Absent from many articles and much discussion is the long view of legal innovation. If you have read the legal trade press or attended conferences this year, you could easily believe legal innovation started in 2018, maybe 2017. In dispelling that, I pose a question, not offer an answer.
Two weeks ago I posted Legal Innovation — Revolution or Evolution?, I concluded “evolution”. That made me think about two questions. First, I wondered, just how many firms or law departments have formal efforts? Though I maintain a list of firm with R&D or innovation initiatives, I doubt it includes all. So the number remains a mystery. And second, I wondered, for firms that have “declared innovation”, what’s the staffing and funding and how centralized vs decentralized is it?
I don’t have answers but in searching for some, I remembered an article I wrote 15 years ago. AmLaw Tech (now defunct) published in March 2003 my article Federalism & Foundations. I proposed a model for innovation, a combination of federalism and foundations. Firms can behave like grant-making foundations and budget money specifically for innovation. Practices can behave like states, proposing innovations that best meet their “local” conditions and competing like grantees for scarce funds. Innovations that work for one practice can be replicated in others. And the central innovation can promote successes across states (er, I mean practices).
Fifteen years later, does that model have merit? Does it work? And how exactly do we answer these questions?
We know that change management remains a hard problem to solve: many lawyers resist new ways of working. Plus, just how much has changed since I wrote that article.
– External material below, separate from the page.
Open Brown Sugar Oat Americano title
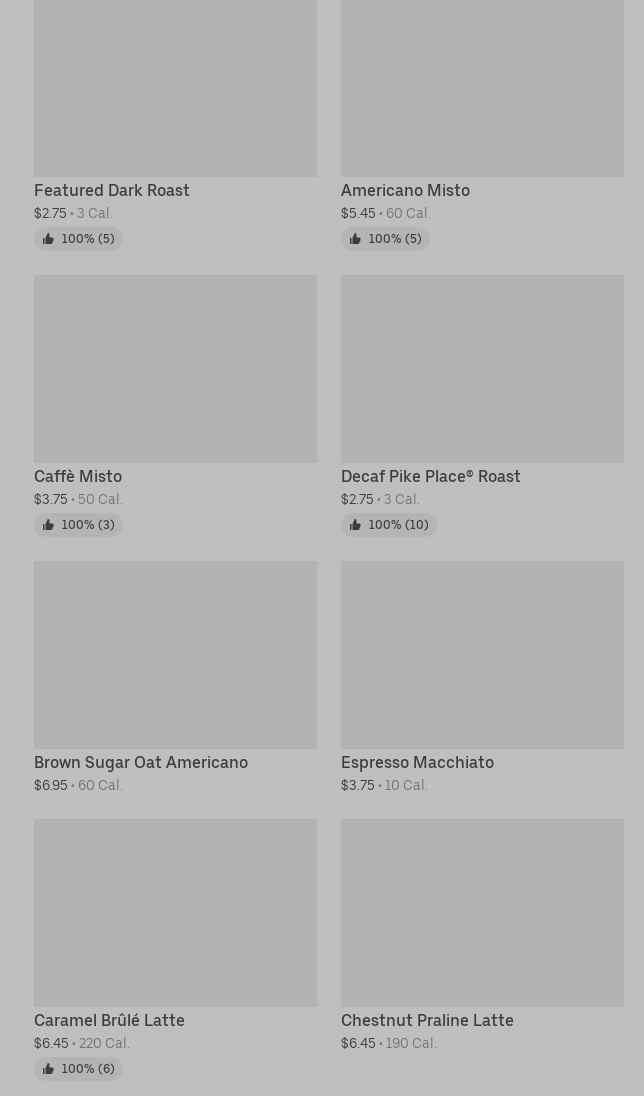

To be sure, we have lots of new tech. I reject the premise that new tech equals change. I’m not alone. For example, in Becoming a Trusted Adviser in the Age of Disruption (The American Lawyer, 28 September 2018), authors Joseph Altonji and Kate Sweetman ask “what has fundamentally changed in the legal profession in the last 20 years?”. They say not much, despite new tech.
Despite law firms regularly announcing innovations initiatives, have we figured out how to really move the needle on client value? Do we know what works and what does not? Given the challenges and slow pace of change, I suspect not.
So maybe we still do need a theory of legal innovation. Does the central funding I proposed (“foundations”) with demand driven by practice groups (“federalism”) make sense? Is it helpful? Are firms doing it? What are better models?
In my last post, I offered a different model:
- Voice of the client.
- Management support.
- Resources to try out ideas.
I view this model as enhancing federalism and foundations. It adds a layer positing that change, whether coming from practices or centrally, must stem from listening to clients.
The floor is open for discussion.
Endnote: I draft a post and then put it down and come back to edit it. During that time, I read about another model of innovating: Microsoft’s Strategic Partner Program (SPP). Microsoft convened a group of outside counsel last week to discuss innovation. Bill Henderson, an invited, provides a fabulous write up today in Can Microsoft hit “refresh” on client-law firm relations?